# [SELECTED PASSAGE]
--

Gene Technology

Note on Epigenetic Modification

Devos Andrade^* Department of Genetics, University of California San Francisco, San Francisco, USA
^*Correspondence: Devos Andrade, Department of Genetics, University of California San Francisco, San Francisco, USA, Email:

Received: 01-Feb-2022, Manuscript No. RDT-22-16122; Editor assigned: 03-Feb-2022, Pre QC No. RDT-22-16122 (PQ); Reviewed: 17-Feb-2022, QC No. RDT-22-16122; Revised: 23-Feb-2022, Manuscript No. RDT-22-16122 (R); Published: 28-Feb-2022, DOI: 10.35248/2329-6682.22.11.185

Description

Epigenetics is the study of genetic and stable changes in gene expression due to changes in chromosomes rather than DNA sequences. Although the DNA sequence is not directly altered, epigenetic mechanisms can regulate gene expression through chemical modification of DNA bases and changes in the chromosomal superstructure in which the DNA is packaged.

--

# [DATA SEGMENT]
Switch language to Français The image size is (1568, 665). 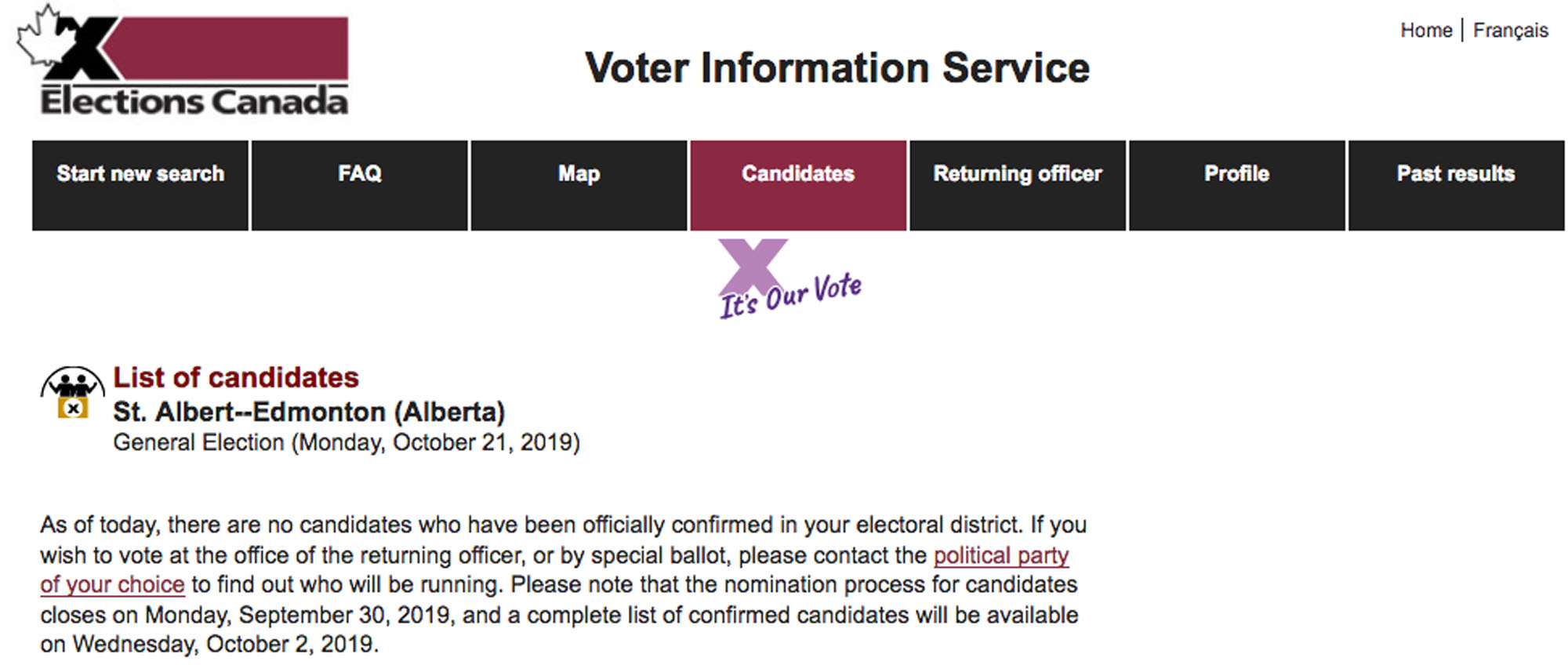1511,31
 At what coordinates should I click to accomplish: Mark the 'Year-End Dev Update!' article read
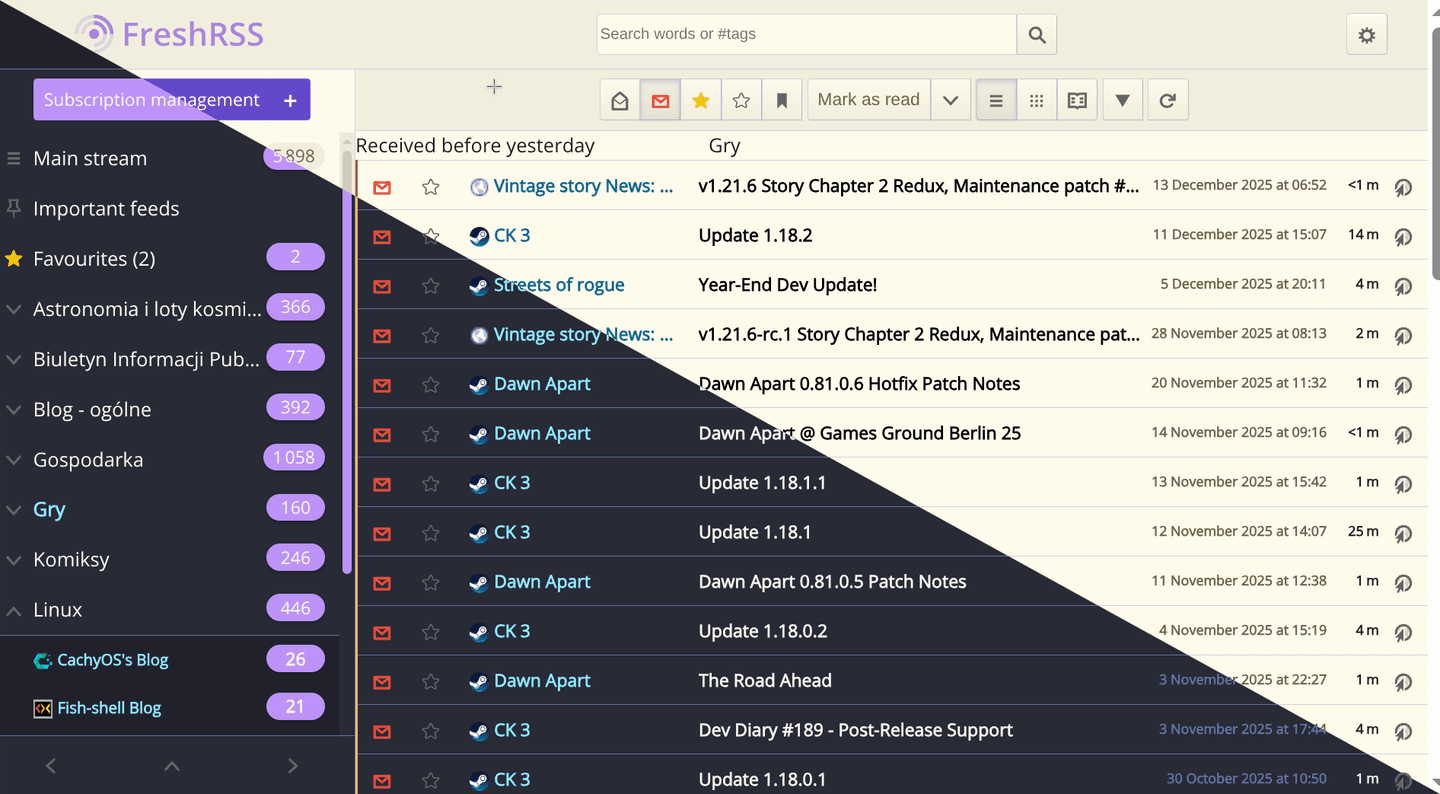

--

# [EXERCISES TO COMPLETE]
1) Rewrite the note on epigenetic modification starting at "Note on Epigenetic" and ending at "DNA is packaged.", putting "gene activity" wherever "gene expression" appears.
2) Carry on the note on epigenetic modification from its last sentence.
The listing is separate material and has no connection to the note on epigenetic modification.

# [ANSWERS BELOW]
1)
Note on Epigenetic Modification

Devos Andrade^* Department of Genetics, University of California San Francisco, San Francisco, USA
^*Correspondence: Devos Andrade, Department of Genetics, University of California San Francisco, San Francisco, USA, Email:

Received: 01-Feb-2022, Manuscript No. RDT-22-16122; Editor assigned: 03-Feb-2022, Pre QC No. RDT-22-16122 (PQ); Reviewed: 17-Feb-2022, QC No. RDT-22-16122; Revised: 23-Feb-2022, Manuscript No. RDT-22-16122 (R); Published: 28-Feb-2022, DOI: 10.35248/2329-6682.22.11.185

Description

Epigenetics is the study of genetic and stable changes in gene activity due to changes in chromosomes rather than DNA sequences. Although the DNA sequence is not directly altered, epigenetic mechanisms can regulate gene activity through chemical modification of DNA bases and changes in the chromosomal superstructure in which the DNA is packaged.

2)
The negatively charged DNA is packed around a positively charged histone protein octamer containing two copies of the histone proteins H2A, H2B, H3, and H4. This nucleoprotein complex is the nucleosome, the basic unit of chromatin. The nucleosomes of the continuous DNA polymer are linked by linker DNA and the complex is stabilized by the histone protein H1. Chromatin aggregation leads to the formation of chromosomes. Chromosomal chromatin exists as loose, transcriptionally active euchromatin, or as dense, transcriptionally inactive heterochromatin. Chemical changes in histone proteins can induce the formation of an open euchromatin state, which facilitates gene expression by allowing transcription factors and enzymes to interact with DNA, or heterochromatin. Closed state, which suppresses gene expression by preventing the initiation of transcription.

In addition to histone changes, DNA methylation is an epigenetic mechanism involved in gene silencing when methylation occurs on CpG islands of promoter sequences. In addition, non-coding RNA sequences have been shown to play an important role in regulating gene expression. These epigenetic alterations can be caused by several factors, including age, diet, smoking, stress, and disease conditions. Although epigenetic alterations are reversible, they are rarely conserved for several generations in humans, despite the fact that they persist for multiple cycles of cellular replication.

DNA is used as a guide to make coding and non-coding RNAs. Coding RNA is used to make proteins. Noncoding RNA helps control gene expression by binding to coding RNA, as well as some proteins, to break down coding RNA so it cannot be used to make proteins. Noncoding RNA can also recruit proteins to modify histones to turn genes on or off.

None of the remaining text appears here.